Singen für die Lehrerin
02.02.2012 | 15:06 Uhr 2012-02-02T15:06:00+0100
Lüdenscheid.„Die Stühle sind alle voll – wir fangen an!“ Vor voll besetzten Rängen verabschiedete sich Musikschulpädagogin Franziska Richter am Mittwochabend im Kammermusiksaal mit einem facettenreichen Konzert ihrer Chöre in den Mutterschaftsurlaub.
Singschule, Kinder- und Jugendchor waren in den bunten Liederreigen eingebunden. Bekannte Lieder, aber auch viele ausgefallene, originelle Beiträge präsentierten die Kinder und Jugendlichen ihrem begeisterten Publikum. Selbstredend machten die vielen Neuen in allen Chorgruppen bei den Darbietungen mit.
Selbst die Zuhörer nahm Franziska Richter, die nach den Sommerferien an die Musikschule zurückkehrt, humorvoll in die Pflicht. Choreographisch umrahmten die Jungen und Mädchen aus der Singschule ihre reizenden Darbietungen. Winterlieder wie „Tanze Schneemann“, die zum eisigen Winterwetter draußen passten, Bewegungslieder und Zungenbrecher wie „Ippzippelippzippelonicus“ – gemeint ein Zauberzwerg – setzten die Kinder mit Schwung und guter Laune um.
Rückkehr nach denSommerferien
„Wir haben lange gebraucht, bis wir das Wort aussprechen konnten“, lachte Franziska Richter. Reime der Kinder flossen in das Kinderlied „Lauf und frag die Zauberin“ ein. Bei „Ein Finger, ein Daumen beweg dich“ rappelte und zappelte das gesamte Publikum.
Volkslieder aus Afrika führte der Kinderchor im Repertoire. In die Welt der Zulu („Hambani kahle“) und der Folklore Ghanas („Si ma ma kaa“) tauchten die Kinder sangesfreudig ein. Von Dingen, die kein Geld kosten, aber Freude bringen, handelte „Ich schenk dir einen Regenbogen“. Enkel und Oma tauschten in „Eine Oma ging spazieren“ lustig die Rollen.
Theresa Quast (Klavier), Schülerin von Astrid Höller-Hewitt, begleitete die beiden Chöre bei ihrer heiteren Reise durch die Kinderlieder-Literatur. Vom Klavier aus dirigierte Franziska Richter ihren großen Jugendchor, der sich auf Volkslied, Musicalsong, Popballaden, Heiteres und Getragenes verstand. Selbst Bodypercussion hatten die Jugendlichen für den öffentlichen Auftritt einstudiert.

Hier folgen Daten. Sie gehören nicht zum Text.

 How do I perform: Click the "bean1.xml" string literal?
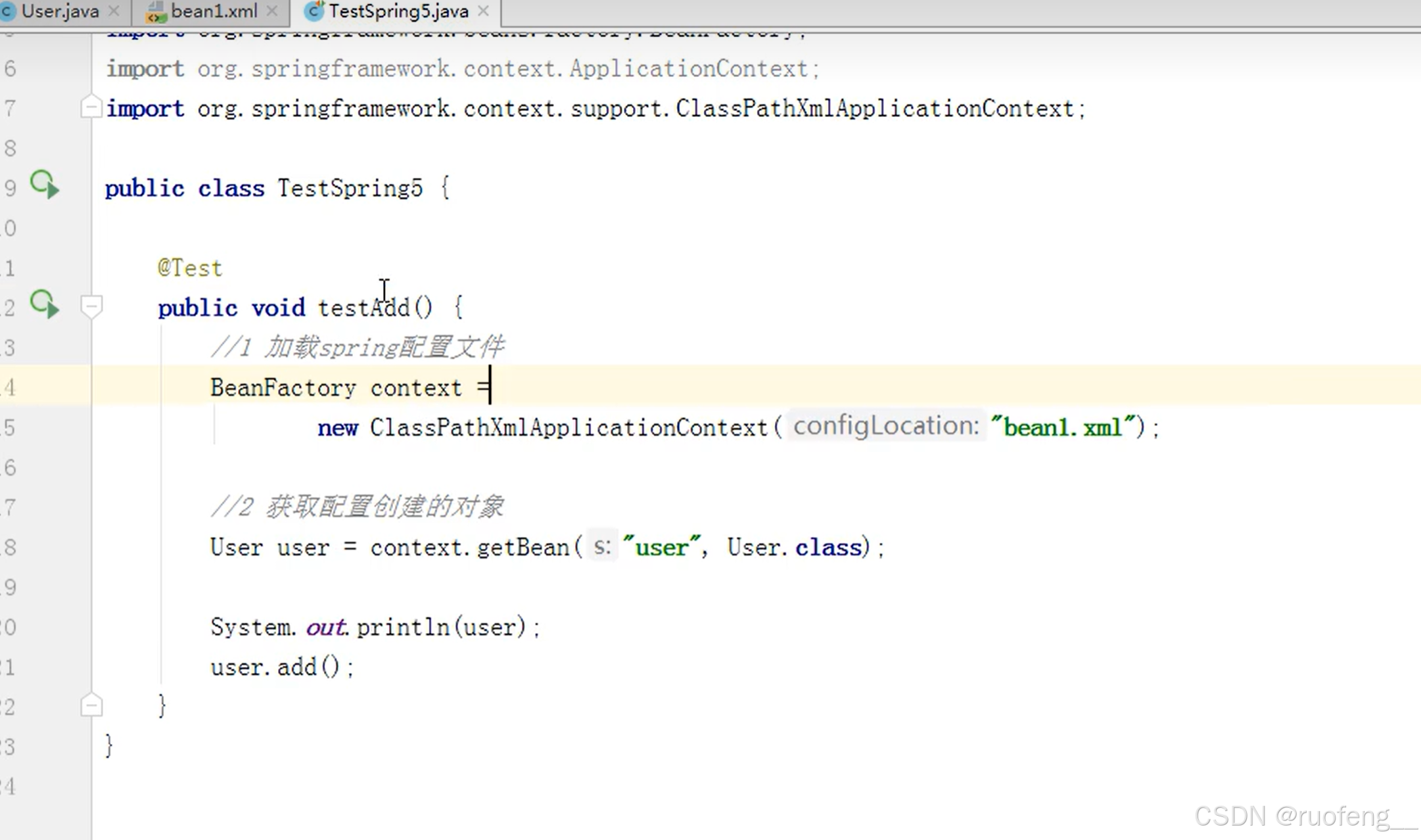[x=1063, y=428]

Eindrucksvoll deuteten sie die Texte ihrer Lieder aus. Die Poesie des Eichendorff-Textes „Schläft ein Lied in allen Dingen“ und den Witz des Prinzen-Hits „Alles nur geklaut“ brachten sie auf den Punkt. Stimmsicherheit bewies der Chor in mehrstimmigen Arrangements.
Schöne Klangeffekte erzielte ausgewogener Wechselgesang („Can you feel the love tonight“). Flottes wie „I’m walking“ lag dem Chor ebenso wie Verträumtes und Rhythmisches wie der „Trommelklang“. Melancholisch geriet der Abstecher nach Finnland mit „Vem kan segla“.